+++ Supplied entries +++

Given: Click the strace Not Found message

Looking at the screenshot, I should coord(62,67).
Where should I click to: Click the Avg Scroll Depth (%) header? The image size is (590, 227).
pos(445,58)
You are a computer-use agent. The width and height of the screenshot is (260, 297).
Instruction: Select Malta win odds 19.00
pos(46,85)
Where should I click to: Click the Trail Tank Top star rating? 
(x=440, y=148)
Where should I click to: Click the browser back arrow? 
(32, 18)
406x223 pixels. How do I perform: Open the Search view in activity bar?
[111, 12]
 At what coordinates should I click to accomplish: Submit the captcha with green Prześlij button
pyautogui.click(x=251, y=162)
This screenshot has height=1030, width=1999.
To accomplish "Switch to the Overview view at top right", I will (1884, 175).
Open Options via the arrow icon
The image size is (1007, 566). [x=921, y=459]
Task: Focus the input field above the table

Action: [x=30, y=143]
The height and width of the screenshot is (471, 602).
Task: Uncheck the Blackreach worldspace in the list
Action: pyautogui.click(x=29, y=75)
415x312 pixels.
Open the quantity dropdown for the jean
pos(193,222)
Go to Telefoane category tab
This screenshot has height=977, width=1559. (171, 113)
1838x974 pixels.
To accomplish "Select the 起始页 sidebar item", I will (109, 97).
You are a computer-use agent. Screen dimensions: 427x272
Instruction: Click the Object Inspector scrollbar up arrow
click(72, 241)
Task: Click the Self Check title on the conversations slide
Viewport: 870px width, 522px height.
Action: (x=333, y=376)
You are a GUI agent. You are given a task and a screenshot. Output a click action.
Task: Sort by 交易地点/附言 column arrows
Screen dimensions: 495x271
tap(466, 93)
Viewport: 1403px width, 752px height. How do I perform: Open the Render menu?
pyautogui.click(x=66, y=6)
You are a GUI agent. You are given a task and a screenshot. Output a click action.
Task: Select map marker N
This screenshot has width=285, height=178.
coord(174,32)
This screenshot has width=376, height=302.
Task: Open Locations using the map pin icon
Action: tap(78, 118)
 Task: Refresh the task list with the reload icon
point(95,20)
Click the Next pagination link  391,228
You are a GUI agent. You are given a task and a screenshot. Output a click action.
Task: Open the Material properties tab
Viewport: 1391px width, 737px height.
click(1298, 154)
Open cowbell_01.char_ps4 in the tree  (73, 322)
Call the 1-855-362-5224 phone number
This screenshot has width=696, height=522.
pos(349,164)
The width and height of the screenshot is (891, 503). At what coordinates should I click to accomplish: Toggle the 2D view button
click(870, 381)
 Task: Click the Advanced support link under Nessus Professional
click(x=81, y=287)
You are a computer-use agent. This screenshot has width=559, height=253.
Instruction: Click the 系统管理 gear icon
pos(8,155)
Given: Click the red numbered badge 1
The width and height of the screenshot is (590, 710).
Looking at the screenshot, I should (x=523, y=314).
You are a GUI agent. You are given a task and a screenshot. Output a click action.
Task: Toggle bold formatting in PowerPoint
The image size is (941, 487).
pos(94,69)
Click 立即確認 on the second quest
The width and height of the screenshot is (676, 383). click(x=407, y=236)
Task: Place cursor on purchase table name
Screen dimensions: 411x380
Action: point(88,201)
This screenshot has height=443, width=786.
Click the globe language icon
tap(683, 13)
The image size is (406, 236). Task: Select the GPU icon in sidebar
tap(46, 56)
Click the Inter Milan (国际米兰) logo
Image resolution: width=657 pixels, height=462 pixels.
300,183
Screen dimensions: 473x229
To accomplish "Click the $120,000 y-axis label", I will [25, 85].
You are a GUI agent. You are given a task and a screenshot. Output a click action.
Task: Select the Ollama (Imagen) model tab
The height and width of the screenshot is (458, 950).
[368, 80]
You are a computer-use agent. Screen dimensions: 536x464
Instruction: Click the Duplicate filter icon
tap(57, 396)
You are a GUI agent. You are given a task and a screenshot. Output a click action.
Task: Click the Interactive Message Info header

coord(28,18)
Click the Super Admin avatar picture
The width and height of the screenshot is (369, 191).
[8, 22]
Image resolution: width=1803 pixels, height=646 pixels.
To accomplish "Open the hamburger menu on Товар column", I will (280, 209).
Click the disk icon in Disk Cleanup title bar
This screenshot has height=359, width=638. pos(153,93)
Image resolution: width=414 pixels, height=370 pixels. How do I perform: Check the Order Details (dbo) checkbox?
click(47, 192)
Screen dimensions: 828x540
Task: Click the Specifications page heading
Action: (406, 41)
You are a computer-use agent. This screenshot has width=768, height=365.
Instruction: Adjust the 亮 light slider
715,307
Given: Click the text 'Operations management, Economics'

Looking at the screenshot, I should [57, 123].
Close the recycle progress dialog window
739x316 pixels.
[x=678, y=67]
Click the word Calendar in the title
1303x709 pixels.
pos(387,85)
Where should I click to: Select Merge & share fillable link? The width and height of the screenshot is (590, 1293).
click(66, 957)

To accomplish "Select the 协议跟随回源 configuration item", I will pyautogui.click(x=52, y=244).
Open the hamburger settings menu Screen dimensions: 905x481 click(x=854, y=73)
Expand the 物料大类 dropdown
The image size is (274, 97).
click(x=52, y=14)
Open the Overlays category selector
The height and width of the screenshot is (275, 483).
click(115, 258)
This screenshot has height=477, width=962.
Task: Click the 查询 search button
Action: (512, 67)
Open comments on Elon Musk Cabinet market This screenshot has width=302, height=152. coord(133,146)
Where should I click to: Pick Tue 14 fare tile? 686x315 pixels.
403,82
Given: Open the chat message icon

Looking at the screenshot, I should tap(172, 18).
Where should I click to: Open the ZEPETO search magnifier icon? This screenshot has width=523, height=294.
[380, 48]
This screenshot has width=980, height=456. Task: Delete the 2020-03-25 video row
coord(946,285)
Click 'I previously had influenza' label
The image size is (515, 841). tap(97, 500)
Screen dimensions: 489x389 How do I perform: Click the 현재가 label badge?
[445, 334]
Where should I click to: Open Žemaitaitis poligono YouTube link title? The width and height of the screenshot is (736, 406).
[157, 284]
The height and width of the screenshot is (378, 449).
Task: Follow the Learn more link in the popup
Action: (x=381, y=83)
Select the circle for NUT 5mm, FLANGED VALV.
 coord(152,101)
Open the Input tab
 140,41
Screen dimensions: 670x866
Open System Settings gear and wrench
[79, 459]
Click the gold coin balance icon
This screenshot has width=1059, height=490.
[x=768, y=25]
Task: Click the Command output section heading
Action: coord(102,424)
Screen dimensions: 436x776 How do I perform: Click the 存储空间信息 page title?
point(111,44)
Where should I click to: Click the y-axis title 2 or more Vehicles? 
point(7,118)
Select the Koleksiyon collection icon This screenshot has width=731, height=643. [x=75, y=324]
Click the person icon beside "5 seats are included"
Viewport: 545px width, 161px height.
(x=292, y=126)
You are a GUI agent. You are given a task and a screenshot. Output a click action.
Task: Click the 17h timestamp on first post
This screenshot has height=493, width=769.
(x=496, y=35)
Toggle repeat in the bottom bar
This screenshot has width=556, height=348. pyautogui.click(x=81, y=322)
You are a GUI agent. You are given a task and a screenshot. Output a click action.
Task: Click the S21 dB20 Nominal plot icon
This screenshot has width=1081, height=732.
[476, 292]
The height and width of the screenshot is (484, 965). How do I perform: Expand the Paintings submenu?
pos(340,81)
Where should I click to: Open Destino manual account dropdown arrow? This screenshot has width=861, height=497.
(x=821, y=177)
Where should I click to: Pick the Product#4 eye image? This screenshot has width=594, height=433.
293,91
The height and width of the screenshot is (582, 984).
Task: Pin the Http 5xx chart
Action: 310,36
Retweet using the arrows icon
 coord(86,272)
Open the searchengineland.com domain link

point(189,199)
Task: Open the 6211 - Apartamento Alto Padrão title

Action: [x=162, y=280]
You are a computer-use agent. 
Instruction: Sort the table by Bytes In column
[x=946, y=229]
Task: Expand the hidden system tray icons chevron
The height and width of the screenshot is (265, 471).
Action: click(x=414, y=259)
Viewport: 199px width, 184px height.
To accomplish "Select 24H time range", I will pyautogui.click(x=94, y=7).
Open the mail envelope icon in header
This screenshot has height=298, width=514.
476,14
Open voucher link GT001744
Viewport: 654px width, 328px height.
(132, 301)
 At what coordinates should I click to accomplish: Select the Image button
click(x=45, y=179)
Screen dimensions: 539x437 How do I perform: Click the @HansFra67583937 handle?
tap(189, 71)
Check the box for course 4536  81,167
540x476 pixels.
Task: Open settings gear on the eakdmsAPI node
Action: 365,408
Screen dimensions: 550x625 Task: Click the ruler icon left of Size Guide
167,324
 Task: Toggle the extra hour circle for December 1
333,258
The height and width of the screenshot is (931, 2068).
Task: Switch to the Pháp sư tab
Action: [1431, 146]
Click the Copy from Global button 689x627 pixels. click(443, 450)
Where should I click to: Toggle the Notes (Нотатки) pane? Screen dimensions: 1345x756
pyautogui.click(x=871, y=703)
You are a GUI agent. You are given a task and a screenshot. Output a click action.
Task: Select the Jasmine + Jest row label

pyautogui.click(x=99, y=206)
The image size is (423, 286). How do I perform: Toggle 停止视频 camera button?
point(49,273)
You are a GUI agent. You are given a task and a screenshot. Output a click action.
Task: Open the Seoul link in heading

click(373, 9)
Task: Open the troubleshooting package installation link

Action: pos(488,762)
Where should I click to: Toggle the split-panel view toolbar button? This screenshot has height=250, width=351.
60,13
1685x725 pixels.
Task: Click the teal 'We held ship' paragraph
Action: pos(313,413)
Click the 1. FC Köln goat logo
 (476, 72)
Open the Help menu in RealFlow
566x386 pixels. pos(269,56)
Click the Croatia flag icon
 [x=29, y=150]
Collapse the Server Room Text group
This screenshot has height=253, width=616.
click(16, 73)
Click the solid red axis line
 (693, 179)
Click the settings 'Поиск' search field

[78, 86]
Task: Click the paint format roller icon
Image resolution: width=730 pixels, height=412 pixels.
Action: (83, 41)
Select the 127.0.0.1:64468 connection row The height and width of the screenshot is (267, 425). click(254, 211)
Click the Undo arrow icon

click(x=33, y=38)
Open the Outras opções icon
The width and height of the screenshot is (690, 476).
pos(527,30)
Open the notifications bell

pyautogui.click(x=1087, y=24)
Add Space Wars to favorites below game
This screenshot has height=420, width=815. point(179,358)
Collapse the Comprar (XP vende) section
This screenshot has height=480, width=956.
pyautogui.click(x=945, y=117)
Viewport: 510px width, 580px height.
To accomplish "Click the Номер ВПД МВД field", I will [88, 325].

+++

● **Task brief**: When a line in the records above contains the word "computer", copy it.

● **Answer area**:
You are a computer-use agent. The width and height of the screenshot is (260, 297).
You are a computer-use agent. Screen dimensions: 427x272
You are a computer-use agent. This screenshot has width=559, height=253.
You are a computer-use agent. Screen dimensions: 536x464
You are a computer-use agent. This screenshot has width=768, height=365.
You are a computer-use agent. 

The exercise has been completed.